Start

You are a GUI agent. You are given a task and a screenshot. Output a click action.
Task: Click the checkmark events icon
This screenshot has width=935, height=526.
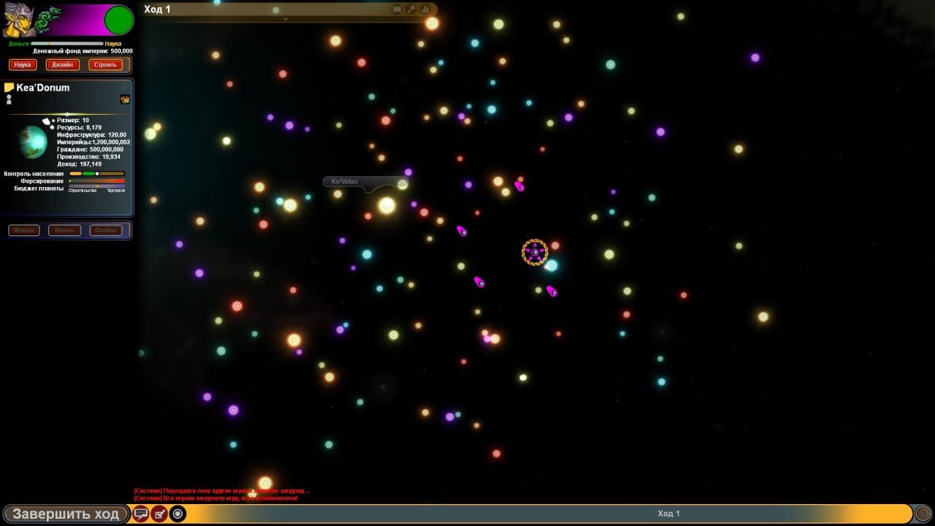point(159,514)
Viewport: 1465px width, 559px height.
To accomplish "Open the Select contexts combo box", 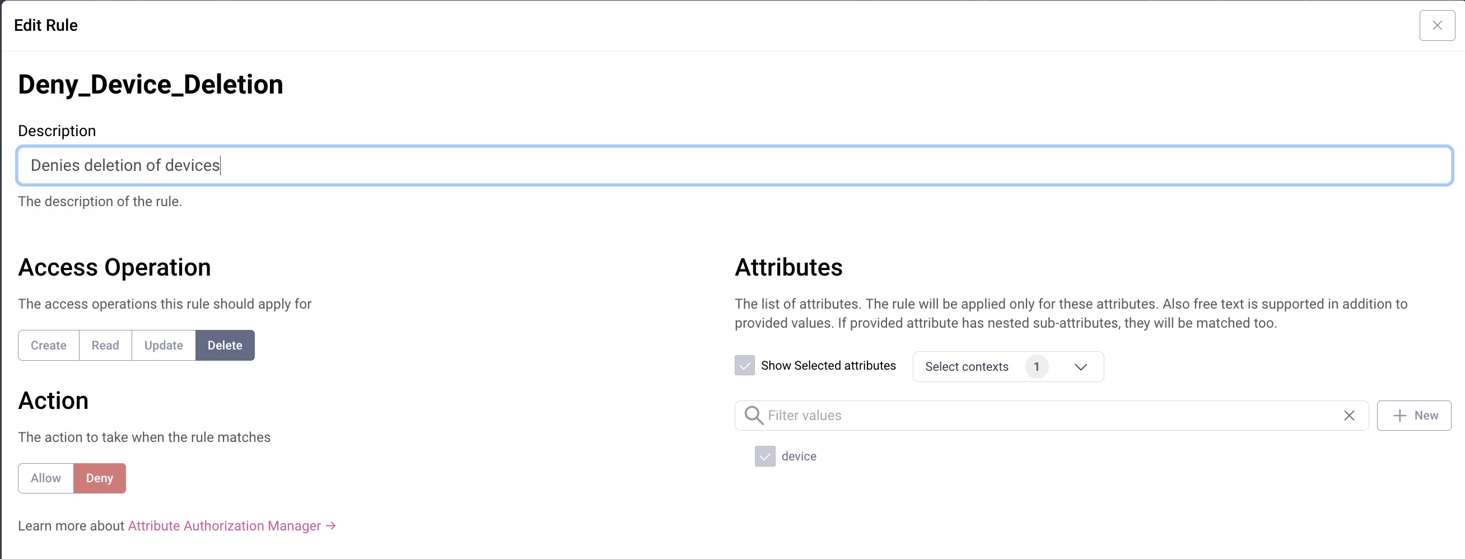I will point(1008,367).
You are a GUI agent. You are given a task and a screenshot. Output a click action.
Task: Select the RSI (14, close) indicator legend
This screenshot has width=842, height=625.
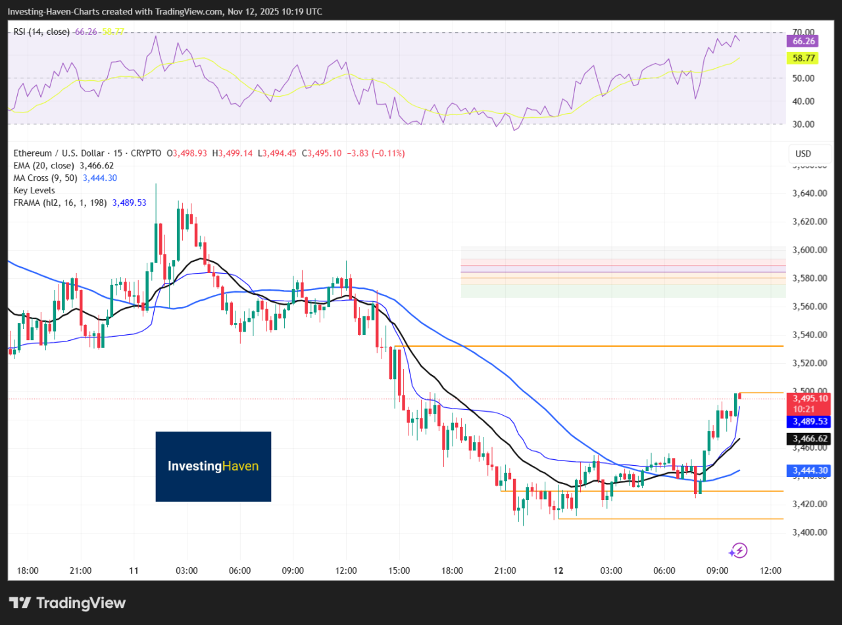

End

# Set task
Report each line in the items above that contains the string "height", treating uppercase and lowercase letters as distinct.

# Solved problem
This screenshot has width=935, height=526.
Viewport: 1465px width, 559px height.
This screenshot has width=842, height=625.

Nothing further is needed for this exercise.